One of the more fascinating skills that I started to acquire is “Speedreading”.
As the name suggests, this is about reading fast, but also about getting the information to stick better! I originally got in touch with this still surprisingly exotic topic because a friend of mine—Erik Traise—recommended the “Speedreading” book by Tony Buzan 1.
Inspired by the book we took a seminar at the University of Konstanz where Erika Magyarosi drilled us in four days to increase our reading speeds two to fourfold.
If you’re in doubt, a rough outline on why this works: like most of all of us, in school you may have been tought to read by vocalizing the letters and reading them out loud. Later you were told to keep silent now, turning the “vocalization” into “subvocalization”, i.e. you still read out loud to yourself, but in an inner voice.
Since you learned how to read you likely don’t actually require this voice anymore, it is also called “auditory reassuring”, your brain already knows what you just read, you just have a weird urge to make sure what you understood was correct. Speedreading teaches you a couple of techniques in addition to this: expanding your peripheral vision during reading, reading rythm, avoiding jumping back and rereading portions of the text, or even to start using a reading aid again.
The most asked question about speed reading: how can you still get information out of the text at high speeds? One of the ideas here is that reading a text fast twice is way more effective than reading it slowly once. With the first time you acquire a context that then allows you to connect the dots on the second round. But even when only reading once, you will pick up the most important points and for more simple (nonfiction) literature, that is usually sufficient.
You would obviously not speedread anything you are trying to enjoy on a literary level (like this blog for example 2 ), but to get information out of text, this is amazing.
My reading speed since dropped dramatically 3 as I don’t read enough to “stay in shape”, but every now and then I take a book and read it. Back when I read at ~200 WpM 4 I found it too cumbersome to actually pick up a book; that seminar changed that. So if you’re still not convinced that this would be worth learning more about, but have a similar problem, see it this way:
I’d rather just take away 50% of a book than 0% because I never read it.

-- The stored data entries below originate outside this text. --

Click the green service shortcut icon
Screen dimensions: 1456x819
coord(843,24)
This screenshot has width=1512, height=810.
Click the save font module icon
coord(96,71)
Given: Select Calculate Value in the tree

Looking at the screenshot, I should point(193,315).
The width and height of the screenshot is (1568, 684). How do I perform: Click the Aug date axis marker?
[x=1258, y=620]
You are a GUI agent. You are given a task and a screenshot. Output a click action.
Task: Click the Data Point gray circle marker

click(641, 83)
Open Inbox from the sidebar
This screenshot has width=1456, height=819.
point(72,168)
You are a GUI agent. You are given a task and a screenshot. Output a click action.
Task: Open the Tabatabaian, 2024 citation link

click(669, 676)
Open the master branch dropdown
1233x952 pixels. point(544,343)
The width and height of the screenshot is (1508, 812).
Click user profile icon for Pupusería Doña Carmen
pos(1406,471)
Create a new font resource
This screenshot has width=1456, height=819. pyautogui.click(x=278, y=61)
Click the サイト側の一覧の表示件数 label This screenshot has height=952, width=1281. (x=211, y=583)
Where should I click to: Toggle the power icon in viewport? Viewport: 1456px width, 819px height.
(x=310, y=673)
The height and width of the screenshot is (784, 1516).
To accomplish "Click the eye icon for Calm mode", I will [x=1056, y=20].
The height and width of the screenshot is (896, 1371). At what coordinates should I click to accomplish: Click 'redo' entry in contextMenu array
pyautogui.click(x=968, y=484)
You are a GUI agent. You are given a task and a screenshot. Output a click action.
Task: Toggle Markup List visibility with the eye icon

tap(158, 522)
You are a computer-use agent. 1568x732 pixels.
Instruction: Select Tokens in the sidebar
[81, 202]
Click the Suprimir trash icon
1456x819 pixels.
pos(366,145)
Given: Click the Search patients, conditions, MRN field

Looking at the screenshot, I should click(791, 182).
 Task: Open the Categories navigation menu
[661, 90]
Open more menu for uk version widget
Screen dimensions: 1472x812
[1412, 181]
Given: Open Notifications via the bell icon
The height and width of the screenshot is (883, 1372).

And finally, I made a virtual reality speedreading game together with my team at Vhite Rabbit and if you’re interested in supporting us, you may have a chance to accidentally learn speedreading by playing that game—it has a slightly steep learning curve, though. Get it via this coupon for 80% off.
- 1
- “Speedreading” by Tony Buzan (English | German)
- 2
- I’m joking of course. I know there is still a long way of writing skill acquisition ahead of me. Which is why I time invest into this blog.
- 3
- Rough measurement for this blog post: ~360 WpM.
- 4
- Words per minute.
Written in 45 minutes, edited in 5 minutes.